§ Selected passage:
####################

So, what other cool TTRPGs are out there that support this kind of play?
I am a big fan of most pbta/fitd games for this reason. You really do get to follow the players lead and don't need to do a lot of brainstorming between sessions.
There's one I've been itching to play called Stonetop which has you building a town and navigating it through challenges.
In the non-pbta space, Savage Worlds makes GM stuff so easy to run that prep for a session is minimal.
What do those two abbreviations mean, 'pbta' and 'fitd'?
Pbta = Powered by the apocalypse. I.e games based on the design from Apocalypse World.
bitd = Forged in the dark. I.e games based on the Blades in the Dark design.
This looks cool, thanks!
The last system I just ran was Dread, which I cannot recommend enough. It's designed more for one-shot kind of games, but you can absolutely extend a narrative for several sessions if you wanted. The quick synopsis being that instead of rolling dice you play Jenga. Players pull bricks according to the amount of obstacles in an action (i.e pull two bricks to get through the door: one to lockpick it and one to be quiet while doing it). If the tower falls, a character dies.
It's incredibly kinetic both in the pulling of bricks by nervous players and in it's modular story telling. Players can choose to only pull one of the total bricks and deal with the consequences of failing the other obstacles. If you're looking for something ~new and different~ then I highly recommend.
I really enjoyed playing The Laudunum Drinkers.
Its a simple RPG system that fits in a 6-page pamphlet (three pages of which are taken up with graphics of some sort). The setting is like a cross between an 1890's Victorian Gentleman's Club and Inception.
Me and my friends played it one night a few months ago when the DM at the time had to cancel last minute. We just winged it and had a blast.
If you want any more info on it and how I played it as a GM let me know.
Would be very interested in hearing more about how you ran the session. Just picked up the rules on a whim but not sure where to get started. I think a lot of my players would enjoy the setting's vibe.
So I only ever used it for a oneshot, but we had such a blast with it that I reckon we'll visit it again. Some of this is going to be as it's written in the pamphlet and some is my own interpretation since the rules are super vague.
First, it's worth noting that Luke Gearing, the creator, follows the traditions of the OSR, which is to say that the actions of a character are adjudicated by logic from a neutral GM as much as possible, so dice rolling is pretty minimal. LD itself was written specifically for the Dreaming Jam on itch.io, which was about making surrealist creations. When Luke recommends using other game material for the dreaming world, the other entries from the game jam are primarily what he's referring to although you could use anything, I used a fantasy world like Faerun because I know a lot about the setting already.

####################

§ Entries provided:
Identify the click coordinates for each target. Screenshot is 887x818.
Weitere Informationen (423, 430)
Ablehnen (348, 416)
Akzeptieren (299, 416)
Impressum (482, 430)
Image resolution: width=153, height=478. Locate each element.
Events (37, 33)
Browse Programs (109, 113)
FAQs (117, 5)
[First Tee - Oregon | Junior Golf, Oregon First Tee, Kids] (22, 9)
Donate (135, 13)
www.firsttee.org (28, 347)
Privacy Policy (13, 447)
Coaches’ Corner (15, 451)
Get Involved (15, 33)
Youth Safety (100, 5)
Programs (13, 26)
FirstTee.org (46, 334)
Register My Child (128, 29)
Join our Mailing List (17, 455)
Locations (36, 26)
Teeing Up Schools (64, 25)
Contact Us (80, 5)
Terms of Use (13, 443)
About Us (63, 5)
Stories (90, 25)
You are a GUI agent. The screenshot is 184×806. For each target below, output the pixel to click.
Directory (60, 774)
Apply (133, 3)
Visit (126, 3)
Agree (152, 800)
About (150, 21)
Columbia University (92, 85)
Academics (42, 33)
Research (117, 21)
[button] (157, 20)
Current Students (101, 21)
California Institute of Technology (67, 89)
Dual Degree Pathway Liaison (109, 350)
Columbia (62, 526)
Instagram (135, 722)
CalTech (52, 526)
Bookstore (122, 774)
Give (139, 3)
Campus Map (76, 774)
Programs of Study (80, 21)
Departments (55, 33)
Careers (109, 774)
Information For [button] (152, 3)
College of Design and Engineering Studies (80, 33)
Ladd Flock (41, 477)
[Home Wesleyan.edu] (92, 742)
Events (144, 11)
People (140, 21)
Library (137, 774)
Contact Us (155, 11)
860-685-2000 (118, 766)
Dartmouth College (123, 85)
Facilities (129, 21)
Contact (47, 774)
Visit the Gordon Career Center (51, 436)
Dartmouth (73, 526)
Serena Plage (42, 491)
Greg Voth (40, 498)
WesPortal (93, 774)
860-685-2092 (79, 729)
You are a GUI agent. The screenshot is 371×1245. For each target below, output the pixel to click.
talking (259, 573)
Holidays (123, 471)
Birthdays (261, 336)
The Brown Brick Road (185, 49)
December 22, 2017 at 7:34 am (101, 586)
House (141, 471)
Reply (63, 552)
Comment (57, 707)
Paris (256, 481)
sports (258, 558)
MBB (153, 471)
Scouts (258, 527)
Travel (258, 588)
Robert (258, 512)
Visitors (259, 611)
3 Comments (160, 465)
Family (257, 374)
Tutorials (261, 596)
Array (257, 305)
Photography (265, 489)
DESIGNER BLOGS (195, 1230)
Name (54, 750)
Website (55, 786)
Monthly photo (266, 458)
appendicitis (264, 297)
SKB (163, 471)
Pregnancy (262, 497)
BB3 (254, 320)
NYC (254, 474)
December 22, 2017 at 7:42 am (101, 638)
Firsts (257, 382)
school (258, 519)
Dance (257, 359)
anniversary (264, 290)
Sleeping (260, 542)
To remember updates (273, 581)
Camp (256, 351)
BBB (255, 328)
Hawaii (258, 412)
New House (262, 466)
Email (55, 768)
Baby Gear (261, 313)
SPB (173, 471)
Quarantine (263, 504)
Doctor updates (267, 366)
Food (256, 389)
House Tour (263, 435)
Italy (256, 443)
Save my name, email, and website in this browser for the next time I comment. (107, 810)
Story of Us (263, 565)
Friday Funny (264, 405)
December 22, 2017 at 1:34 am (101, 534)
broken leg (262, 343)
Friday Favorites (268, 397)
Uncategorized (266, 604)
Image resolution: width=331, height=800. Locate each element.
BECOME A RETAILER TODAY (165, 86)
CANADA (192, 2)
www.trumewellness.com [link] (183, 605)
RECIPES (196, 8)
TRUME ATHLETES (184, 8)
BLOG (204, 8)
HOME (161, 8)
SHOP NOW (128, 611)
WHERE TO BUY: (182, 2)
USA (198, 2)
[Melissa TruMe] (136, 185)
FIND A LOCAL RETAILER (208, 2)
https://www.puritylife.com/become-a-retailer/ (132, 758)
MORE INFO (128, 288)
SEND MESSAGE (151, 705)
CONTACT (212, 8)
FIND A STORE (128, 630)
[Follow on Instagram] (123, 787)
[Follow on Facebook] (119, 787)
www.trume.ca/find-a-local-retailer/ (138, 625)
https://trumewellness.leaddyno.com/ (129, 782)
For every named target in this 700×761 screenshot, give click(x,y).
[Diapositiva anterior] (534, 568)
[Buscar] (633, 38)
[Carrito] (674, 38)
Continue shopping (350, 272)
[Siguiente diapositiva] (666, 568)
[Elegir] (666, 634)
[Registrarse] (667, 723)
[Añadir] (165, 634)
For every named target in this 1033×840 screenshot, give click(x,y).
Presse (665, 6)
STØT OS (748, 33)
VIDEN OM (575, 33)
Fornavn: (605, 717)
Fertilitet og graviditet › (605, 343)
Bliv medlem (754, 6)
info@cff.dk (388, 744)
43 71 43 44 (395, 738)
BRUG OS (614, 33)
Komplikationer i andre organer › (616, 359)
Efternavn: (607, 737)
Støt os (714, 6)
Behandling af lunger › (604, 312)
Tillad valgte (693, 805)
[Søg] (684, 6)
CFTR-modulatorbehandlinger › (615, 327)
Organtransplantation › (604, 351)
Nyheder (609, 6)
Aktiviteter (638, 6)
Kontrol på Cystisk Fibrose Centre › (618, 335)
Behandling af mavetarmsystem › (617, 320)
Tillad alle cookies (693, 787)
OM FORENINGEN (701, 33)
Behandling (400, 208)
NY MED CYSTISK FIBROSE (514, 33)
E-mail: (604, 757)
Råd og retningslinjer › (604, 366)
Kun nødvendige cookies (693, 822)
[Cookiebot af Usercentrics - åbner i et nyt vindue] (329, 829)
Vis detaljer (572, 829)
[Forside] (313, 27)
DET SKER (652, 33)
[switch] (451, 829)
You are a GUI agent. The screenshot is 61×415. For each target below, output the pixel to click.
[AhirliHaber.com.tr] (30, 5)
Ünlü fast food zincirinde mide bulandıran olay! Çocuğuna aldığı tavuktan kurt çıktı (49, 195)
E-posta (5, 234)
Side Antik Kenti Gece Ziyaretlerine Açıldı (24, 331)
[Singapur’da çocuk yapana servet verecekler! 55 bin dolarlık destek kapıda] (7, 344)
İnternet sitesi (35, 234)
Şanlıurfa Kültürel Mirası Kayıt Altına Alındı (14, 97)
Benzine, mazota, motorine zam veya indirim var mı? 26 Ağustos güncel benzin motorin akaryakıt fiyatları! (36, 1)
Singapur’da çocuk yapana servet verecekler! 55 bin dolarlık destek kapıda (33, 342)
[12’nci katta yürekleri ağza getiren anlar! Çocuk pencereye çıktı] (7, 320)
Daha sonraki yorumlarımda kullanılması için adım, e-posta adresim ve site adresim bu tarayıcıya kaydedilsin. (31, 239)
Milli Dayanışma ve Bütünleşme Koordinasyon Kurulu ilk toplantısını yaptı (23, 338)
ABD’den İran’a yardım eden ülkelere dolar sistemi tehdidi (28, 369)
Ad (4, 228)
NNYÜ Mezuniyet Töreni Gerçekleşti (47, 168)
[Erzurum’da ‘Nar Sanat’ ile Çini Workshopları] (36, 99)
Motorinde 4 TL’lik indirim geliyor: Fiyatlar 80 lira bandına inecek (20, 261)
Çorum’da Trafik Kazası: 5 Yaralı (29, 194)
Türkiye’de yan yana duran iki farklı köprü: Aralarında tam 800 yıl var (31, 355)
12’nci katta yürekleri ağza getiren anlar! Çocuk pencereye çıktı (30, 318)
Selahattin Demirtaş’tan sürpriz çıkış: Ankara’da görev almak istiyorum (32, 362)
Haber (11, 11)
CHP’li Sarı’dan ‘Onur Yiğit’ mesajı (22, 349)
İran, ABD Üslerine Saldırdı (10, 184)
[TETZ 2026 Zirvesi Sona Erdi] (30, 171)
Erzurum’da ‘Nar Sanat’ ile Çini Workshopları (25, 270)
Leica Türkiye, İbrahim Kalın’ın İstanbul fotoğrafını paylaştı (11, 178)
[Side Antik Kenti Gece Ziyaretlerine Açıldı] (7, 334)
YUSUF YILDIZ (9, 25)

####################

§ What to work on:
1) Answer these from the tabletop RPG thread, one line each:
(a) What does "pbta" stand for?
(b) In Dread, what happens if the tower falls?
(c) What event was The Laudunum Drinkers written for?
2) Name every tabletop role-playing game that the tabletop RPG thread mentions by title.
3) Carry on the tabletop RPG thread from its last line, in the same voice.

§ Written responses:
1)
(a) Powered by the apocalypse
(b) A character dies.
(c) The Dreaming Jam on itch.io

2)
Stonetop
Savage Worlds
Apocalypse World
Blades in the Dark
Dread
The Laudunum Drinkers

3)
Now, characters have two forms, Waking and Dreaming. This refers to who they are in real life and who they are in their dreams. Surprising Facts and Secrets and the background elements of your character are part of your waking form and while there are a few examples to choose from on the pamphlet it's entirely on the player to determine what these are. So for example, in my Waking life, I might be an Old Soldier who likes to preserve flowers in a notebook (Surprising Fact), but is losing a battle with alcoholism (Secret).
Play is broken up into two parts, the Waking World and Dreams. In the Waking World, you play your Waking self. Your characters live double lives, doing whatever it takes to get by and make money, while also working for the "Institute", the clandestine Gentleman's Club trying to colonise dreams.
So you run this part like a standard game, with the 2d6 resolution system. Let's say my character is investigating a murder. Because of my Surprising Fact, I am able to reroll one of my dice when trying to determine if the victim was killed with a nightshade poison. I used the PbtA system for a 2-6 being a failure, a 7-9 being a success with consequences and a 10-12 being a full success giving my player the chance to illustrate exactly how they succeed.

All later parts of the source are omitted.